Libya’s record high 90 per cent literacy rate, one of the undeniable achievements of the ousted Colonel Gaddafi, is now being challenged by the controversial education policies of the new leaders.
Revolution fever has subsided, but not all Libyan kids are coming back to school. Some parents are unhappy with the values their children will be taught.
A new day in the new Libya traditionally starts with an old ritual. Students assemble before classes to see a new flag being hoisted and to sing a new national anthem.
Like the revolutionary tricolor, the anthem is a flashback to the pre-Gaddafi era, with a few verses tweaked to represent the notion of the country’s recent liberation.
For decades under Gaddafi’s rule, Libyan students had to memorize long passages from his Green Book without ever questioning them, and it seems like this tradition may continue under the new Libyan authorities as well. Children are too young to understand the meaning and the bloody history of this revolutionary anthem, but they are already expected to know it by heart.
A text being read to pupils unambiguously explains who the heroes of the new Libya are.
“Rebels taught us how to gain freedom, they taught us to hold our heads high and they taught us to love our country,” the text reads.
This is the only new material students in this Tripoli school have learned since September. Regular classes, like math or chemistry, are suspended until January when the new curriculum is expected introduced.
“We’ll definitely introduce foreign languages into the curriculum. Now kids will start studying English from the 1st grade, because they have to be prepared for university,” promises school Principal Khadugh Al-Mekdod.
In the meantime, the students are preoccupied with making drawings and trinkets to commemorate the February 17 revolution. Teachers say they try their best to explain to students what has happened in Libya over the past few months.

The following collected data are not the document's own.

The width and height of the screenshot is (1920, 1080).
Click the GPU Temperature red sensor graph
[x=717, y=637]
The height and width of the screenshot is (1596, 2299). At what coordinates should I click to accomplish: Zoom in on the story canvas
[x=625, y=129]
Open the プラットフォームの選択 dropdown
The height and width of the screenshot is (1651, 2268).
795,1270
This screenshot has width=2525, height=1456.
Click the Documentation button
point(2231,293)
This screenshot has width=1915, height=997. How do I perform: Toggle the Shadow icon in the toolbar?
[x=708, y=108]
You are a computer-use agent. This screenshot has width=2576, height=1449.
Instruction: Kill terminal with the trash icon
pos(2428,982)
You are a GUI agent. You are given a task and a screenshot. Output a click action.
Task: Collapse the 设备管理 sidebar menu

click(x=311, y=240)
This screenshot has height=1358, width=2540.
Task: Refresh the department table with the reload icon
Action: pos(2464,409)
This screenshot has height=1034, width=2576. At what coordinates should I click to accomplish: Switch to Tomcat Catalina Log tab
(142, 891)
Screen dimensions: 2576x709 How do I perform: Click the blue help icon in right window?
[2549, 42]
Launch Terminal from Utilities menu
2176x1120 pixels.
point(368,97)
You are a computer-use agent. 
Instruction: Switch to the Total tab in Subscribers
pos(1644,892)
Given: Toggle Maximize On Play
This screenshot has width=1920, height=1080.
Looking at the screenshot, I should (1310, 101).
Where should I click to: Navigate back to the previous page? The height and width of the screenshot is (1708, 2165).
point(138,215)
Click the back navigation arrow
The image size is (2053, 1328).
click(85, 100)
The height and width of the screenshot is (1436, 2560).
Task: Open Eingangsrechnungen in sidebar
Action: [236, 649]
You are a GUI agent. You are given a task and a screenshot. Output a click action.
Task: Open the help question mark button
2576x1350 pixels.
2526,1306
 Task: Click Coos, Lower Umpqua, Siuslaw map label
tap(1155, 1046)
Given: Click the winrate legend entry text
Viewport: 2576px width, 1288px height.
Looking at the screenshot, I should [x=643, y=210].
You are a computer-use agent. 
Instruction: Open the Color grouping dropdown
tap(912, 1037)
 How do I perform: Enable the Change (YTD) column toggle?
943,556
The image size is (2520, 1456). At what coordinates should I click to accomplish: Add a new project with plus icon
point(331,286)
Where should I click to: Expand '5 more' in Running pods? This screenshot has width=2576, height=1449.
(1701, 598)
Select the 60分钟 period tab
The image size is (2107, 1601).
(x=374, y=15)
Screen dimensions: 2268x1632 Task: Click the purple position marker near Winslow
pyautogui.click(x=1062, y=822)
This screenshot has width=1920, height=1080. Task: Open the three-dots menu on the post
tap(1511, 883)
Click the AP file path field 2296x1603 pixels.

“Nobody tells us what to tell students. We are free to say whatever we want. We don’t say bad things about Gaddafi. In fact, we don’t talk about him at all,” the school principal says.
Yet, as they say, sometimes a picture is worth a thousand words. The Gaddafi-emblazoned carpet that just a year ago adorned the principal’s office is now strategically placed in front of the door. Several hundred copies of his Green Book from the local library have been thrown away. The 42 years of his rule that helped bring Libya’s literacy rates from 26 to about 90 per cent is a distant memory.
“He did some good things I guess, but what he did to us in the past eight months negated all of that,” student Esra Elhaj told RT.
In the school that RT visited, out of 450 students that attended the school a year ago, half are still absent. Some fled the country with their families; others were pulled out by their parents who disagree with the new values taught in school.
Those who left are branded as traitors.
“I think it’s better and I feel like happy now when I hear something about Gaddafi,” student Najah Sayhe said.
While the study of English was banned under Gaddafi, words like “freedom” and “revolution” are familiar to every first-grader here. But when asked what the difference between Gaddafi’s Jamahiriya – which literally means power of the masses – and Libya’s new democracy is, both students and teachers are at loss.